OGDEN -- Sebastian Osman was just 16 when he decided to give the gift of life. His decision ended up saving the life of an Ogden mother.
Sebastian, along with other organ donors, was honored Wednesday afternoon during a memorial service at McKay-Dee Hospital. The hospital, along with its foundation and Intermountain Donor Services, has placed a Wall of Heroes memorial on the second floor of the hospital to remember those who have made the life-saving decision to become organ, tissue and eye donors.
Wall of Heroes is a silent DVD presentation in the hallway next to the chapel where stories and photos of donors and recipients are shared.
Sebastian, of Salt Lake City, had listened to a presentation on organ donation during his driver's education course. When he got home, he told his mother he wanted to answer "Yes" on his driver's license as to whether he wanted to be an organ donor.
"The presentation really left an impression on him," said Sebastian's mother, Gerri Osman, speaking at the memorial. "He was very adamant about his choice and wanted to make sure I understood."
Shortly after that conversation in 2006, Sebastian was hit by a car and killed while crossing the street.
"When they came and asked me about donating his organs, I knew what his wishes were," Osman said. "Without knowing ahead of time what his choice was, I'm 99.9 percent sure I would have said 'no' and that's very painful for me to admit."
Because of his donation, Carol Holmes, of Ogden, is alive today. She received Sebastian's liver. She and Osman wanted to meet each other and are now dear friends.

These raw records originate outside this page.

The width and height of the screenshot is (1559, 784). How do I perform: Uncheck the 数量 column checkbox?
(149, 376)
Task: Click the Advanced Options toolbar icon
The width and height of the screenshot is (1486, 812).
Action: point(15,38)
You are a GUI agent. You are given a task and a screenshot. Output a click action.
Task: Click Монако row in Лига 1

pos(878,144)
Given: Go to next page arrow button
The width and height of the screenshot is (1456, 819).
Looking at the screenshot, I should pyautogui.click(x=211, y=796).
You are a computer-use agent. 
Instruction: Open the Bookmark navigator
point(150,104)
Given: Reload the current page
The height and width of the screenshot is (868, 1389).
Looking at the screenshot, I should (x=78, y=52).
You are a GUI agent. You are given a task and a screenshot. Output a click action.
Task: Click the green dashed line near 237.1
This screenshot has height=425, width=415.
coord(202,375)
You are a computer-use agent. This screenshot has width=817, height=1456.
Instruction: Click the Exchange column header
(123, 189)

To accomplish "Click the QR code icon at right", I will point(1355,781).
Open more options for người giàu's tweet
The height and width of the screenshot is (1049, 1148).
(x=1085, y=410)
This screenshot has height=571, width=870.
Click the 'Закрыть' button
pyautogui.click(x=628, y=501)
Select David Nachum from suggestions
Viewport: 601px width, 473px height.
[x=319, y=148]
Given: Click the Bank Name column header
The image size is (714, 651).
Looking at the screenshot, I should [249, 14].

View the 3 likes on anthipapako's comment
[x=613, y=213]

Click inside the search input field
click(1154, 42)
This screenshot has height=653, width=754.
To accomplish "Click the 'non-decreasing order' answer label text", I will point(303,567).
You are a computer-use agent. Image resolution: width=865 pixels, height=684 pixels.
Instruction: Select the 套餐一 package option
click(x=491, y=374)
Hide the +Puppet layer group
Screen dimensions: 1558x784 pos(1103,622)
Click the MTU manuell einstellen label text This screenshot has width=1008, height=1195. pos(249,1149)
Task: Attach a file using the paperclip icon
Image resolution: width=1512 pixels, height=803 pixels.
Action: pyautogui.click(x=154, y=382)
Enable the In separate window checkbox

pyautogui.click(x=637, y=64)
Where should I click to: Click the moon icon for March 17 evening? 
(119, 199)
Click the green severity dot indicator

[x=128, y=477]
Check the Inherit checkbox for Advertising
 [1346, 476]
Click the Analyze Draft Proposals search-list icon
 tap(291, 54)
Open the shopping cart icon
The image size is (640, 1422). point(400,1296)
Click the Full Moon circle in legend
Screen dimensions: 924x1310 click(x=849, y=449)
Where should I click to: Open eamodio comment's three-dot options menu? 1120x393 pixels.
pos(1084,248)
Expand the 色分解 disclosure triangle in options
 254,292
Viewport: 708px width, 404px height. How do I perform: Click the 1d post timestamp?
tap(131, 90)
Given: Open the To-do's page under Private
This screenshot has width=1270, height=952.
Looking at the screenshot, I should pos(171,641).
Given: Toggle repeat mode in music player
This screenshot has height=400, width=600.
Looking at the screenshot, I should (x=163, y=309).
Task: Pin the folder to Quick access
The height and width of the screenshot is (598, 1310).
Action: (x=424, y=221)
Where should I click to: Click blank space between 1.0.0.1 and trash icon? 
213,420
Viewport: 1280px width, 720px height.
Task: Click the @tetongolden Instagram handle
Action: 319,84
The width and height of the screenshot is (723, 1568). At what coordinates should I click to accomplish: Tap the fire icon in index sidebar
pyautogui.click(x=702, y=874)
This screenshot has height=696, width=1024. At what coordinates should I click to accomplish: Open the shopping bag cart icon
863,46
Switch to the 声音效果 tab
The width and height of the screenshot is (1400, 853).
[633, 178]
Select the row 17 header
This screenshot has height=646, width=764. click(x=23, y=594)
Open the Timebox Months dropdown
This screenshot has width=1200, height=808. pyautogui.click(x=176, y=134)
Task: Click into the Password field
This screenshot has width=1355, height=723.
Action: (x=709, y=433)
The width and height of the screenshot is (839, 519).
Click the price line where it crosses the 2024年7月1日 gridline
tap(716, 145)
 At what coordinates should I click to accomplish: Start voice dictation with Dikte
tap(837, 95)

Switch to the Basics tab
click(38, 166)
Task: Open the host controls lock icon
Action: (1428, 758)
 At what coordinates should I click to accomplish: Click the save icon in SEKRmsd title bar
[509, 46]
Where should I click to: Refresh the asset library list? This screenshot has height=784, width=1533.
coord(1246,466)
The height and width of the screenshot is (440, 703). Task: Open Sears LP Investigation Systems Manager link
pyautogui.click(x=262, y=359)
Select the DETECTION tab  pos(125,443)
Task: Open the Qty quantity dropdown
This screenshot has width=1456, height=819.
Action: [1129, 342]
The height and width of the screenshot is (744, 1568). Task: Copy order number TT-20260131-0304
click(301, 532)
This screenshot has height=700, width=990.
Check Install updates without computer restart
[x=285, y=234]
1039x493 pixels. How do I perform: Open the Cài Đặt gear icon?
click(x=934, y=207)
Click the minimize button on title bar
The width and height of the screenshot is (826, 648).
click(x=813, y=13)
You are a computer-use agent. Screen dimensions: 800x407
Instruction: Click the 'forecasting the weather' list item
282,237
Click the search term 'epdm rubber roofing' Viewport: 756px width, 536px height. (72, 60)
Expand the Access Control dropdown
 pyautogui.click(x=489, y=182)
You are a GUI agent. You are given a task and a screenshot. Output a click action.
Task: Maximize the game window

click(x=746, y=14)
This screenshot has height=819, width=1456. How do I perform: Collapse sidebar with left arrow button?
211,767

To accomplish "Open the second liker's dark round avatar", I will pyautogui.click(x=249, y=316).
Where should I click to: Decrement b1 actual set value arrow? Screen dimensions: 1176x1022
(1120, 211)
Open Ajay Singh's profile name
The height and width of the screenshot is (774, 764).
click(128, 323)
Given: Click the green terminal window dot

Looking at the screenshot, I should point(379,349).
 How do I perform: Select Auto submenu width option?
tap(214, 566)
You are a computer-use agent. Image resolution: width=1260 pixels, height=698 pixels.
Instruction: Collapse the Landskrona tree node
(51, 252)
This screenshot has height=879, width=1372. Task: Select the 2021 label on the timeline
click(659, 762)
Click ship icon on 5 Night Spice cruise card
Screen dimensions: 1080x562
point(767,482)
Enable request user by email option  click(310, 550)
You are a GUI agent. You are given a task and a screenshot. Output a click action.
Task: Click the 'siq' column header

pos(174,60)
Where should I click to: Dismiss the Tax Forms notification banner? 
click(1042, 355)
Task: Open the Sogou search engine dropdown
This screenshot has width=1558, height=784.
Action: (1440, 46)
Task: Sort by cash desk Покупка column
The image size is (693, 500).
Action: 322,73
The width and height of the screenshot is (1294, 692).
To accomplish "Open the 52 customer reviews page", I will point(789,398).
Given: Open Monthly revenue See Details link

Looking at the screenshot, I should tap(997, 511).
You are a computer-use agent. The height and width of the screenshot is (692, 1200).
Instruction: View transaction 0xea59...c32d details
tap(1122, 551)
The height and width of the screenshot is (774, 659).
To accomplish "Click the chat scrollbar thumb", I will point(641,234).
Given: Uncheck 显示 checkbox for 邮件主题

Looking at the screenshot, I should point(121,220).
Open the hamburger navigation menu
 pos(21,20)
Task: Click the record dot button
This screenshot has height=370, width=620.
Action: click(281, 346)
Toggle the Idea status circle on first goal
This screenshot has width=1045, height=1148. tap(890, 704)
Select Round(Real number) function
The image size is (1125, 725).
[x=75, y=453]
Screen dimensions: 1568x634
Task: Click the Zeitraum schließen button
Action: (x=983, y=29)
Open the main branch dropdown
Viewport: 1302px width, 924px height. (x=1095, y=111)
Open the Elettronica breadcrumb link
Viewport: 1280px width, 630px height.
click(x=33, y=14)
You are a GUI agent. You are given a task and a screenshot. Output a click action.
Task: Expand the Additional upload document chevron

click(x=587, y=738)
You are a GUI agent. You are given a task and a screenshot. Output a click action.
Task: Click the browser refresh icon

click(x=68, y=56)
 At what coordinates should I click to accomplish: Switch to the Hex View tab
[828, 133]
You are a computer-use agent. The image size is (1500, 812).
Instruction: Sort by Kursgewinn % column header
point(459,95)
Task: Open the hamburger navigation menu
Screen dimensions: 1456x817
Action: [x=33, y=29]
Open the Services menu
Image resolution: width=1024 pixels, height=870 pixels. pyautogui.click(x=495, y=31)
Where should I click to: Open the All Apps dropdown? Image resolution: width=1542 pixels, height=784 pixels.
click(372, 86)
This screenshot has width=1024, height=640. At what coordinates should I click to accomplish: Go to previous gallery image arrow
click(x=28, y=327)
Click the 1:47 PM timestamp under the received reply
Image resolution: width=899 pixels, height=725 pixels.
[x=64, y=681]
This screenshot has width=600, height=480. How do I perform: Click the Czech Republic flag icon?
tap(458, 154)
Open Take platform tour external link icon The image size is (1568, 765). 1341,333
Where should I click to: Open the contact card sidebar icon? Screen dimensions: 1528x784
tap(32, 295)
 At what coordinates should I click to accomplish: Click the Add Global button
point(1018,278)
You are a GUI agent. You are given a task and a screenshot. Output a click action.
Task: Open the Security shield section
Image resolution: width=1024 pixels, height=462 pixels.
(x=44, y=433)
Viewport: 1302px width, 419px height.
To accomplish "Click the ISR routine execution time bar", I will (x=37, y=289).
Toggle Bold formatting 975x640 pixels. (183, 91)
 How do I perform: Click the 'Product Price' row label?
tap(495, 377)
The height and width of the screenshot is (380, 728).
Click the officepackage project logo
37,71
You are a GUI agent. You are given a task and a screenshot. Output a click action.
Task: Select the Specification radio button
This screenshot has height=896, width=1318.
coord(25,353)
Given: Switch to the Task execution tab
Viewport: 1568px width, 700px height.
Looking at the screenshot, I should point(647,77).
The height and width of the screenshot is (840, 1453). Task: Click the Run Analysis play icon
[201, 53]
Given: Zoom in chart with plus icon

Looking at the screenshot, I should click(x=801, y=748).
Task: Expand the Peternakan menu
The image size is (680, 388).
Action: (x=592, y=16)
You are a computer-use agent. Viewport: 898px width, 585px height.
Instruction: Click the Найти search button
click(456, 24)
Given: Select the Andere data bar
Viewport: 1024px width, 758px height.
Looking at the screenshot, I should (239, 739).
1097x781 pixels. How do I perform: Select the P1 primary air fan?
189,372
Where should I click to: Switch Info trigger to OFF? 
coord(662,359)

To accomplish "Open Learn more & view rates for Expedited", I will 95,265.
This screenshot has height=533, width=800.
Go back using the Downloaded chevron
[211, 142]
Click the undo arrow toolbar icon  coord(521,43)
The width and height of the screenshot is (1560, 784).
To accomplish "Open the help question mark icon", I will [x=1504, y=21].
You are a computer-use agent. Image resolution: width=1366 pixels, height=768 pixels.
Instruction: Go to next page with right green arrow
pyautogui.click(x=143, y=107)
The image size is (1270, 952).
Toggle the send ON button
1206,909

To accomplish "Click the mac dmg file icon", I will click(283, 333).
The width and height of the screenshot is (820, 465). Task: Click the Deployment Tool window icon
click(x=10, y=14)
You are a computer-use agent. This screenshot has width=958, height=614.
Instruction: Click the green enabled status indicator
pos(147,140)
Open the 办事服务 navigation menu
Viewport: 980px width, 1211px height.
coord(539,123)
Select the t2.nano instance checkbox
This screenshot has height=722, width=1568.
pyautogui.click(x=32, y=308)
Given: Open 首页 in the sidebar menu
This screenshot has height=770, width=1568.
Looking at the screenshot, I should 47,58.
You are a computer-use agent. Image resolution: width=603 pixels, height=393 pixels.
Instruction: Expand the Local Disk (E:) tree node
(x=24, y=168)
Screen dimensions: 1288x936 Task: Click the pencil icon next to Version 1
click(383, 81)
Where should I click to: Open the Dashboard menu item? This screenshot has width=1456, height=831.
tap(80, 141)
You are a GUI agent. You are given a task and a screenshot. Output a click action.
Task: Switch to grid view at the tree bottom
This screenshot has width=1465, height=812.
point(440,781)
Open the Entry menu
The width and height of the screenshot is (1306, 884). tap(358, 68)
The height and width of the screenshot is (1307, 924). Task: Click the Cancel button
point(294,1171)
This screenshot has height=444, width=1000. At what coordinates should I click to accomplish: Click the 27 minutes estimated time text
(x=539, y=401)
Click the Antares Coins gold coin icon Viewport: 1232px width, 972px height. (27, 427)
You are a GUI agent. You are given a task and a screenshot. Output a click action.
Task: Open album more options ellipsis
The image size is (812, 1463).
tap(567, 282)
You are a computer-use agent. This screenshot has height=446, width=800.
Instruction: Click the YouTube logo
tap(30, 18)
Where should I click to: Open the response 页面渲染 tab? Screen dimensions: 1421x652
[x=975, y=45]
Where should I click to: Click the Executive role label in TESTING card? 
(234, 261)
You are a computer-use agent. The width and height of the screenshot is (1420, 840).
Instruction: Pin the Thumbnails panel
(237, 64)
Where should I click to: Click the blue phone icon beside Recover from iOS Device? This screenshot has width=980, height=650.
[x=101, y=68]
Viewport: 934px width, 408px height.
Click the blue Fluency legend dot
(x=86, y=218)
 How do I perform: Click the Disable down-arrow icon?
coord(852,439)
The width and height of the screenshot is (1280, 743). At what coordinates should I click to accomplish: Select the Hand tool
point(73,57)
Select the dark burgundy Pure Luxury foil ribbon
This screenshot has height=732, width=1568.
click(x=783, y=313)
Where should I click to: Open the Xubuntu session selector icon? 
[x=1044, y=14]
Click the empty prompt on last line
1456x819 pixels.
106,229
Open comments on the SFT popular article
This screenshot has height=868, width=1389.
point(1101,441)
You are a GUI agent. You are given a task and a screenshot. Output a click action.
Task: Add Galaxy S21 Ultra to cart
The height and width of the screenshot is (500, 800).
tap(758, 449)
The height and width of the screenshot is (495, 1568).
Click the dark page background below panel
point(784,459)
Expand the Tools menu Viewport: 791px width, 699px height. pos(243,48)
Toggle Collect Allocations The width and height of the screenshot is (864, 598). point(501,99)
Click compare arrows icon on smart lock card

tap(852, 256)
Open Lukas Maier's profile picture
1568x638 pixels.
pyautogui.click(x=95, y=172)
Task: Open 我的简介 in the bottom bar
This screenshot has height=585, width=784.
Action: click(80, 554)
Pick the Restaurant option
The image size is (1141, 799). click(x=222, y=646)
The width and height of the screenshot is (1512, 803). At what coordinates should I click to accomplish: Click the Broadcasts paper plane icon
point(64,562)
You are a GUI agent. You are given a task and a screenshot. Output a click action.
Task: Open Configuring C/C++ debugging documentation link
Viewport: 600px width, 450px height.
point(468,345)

"I am very grateful I am here," Holmes said. "Intermountain Donor Services and Sebastian are my heroes. I wouldn't be here today without them. I have tears of sorrow and tears of joy. Sebastian has given me a brighter tomorrow."
According to IDS, more than 114,000 people in the United States and 550 people in Utah are waiting for a life-saving organ transplant. In addition, thousands of people require donated tissue each year to treat injuries and burns. One organ donation can save up to nine lives. Approximately 18 people die every day while waiting for a life-saving transplant.
"I am so grateful so much good could come from my son, who didn't think twice about thinking about someone besides himself," Osman said. "Meeting Carol and her family was an amazing experience for me. I never imagined the gift I would receive in return. Just to stand there and watch her with her family and to see how many lives would have changed if she weren't around was humbling, and all because one person decided to donate."